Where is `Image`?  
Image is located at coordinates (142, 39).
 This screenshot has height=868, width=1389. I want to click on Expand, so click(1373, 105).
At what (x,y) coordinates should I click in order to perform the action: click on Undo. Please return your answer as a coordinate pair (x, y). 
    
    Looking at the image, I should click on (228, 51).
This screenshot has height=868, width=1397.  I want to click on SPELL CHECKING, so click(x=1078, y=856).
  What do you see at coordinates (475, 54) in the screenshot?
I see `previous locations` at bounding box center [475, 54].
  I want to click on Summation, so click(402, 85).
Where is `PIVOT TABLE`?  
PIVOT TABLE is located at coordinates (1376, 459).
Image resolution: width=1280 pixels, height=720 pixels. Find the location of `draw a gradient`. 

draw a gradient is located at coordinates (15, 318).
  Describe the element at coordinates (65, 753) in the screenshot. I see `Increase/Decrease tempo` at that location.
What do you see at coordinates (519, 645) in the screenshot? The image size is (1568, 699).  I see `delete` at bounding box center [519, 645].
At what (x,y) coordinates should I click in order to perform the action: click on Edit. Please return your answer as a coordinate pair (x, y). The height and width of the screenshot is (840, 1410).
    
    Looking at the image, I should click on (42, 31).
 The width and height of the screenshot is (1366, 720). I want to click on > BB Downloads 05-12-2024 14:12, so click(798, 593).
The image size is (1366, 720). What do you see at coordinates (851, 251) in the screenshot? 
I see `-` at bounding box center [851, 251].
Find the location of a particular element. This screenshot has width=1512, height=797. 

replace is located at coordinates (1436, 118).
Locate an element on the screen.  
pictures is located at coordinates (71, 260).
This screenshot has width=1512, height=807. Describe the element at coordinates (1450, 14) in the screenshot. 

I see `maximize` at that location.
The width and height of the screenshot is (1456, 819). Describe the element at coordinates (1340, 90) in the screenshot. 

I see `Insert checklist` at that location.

▸ PROBLEM STATEMENT
Return, word for word, everything from the beginning of the material above down to and including the line that contains "Looking at the image, I should click on (228, 51).".

▸ ANSWER IN FULL
Where is `Image`?  
Image is located at coordinates (142, 39).
 This screenshot has height=868, width=1389. I want to click on Expand, so click(1373, 105).
At what (x,y) coordinates should I click in order to perform the action: click on Undo. Please return your answer as a coordinate pair (x, y). 
    
    Looking at the image, I should click on (228, 51).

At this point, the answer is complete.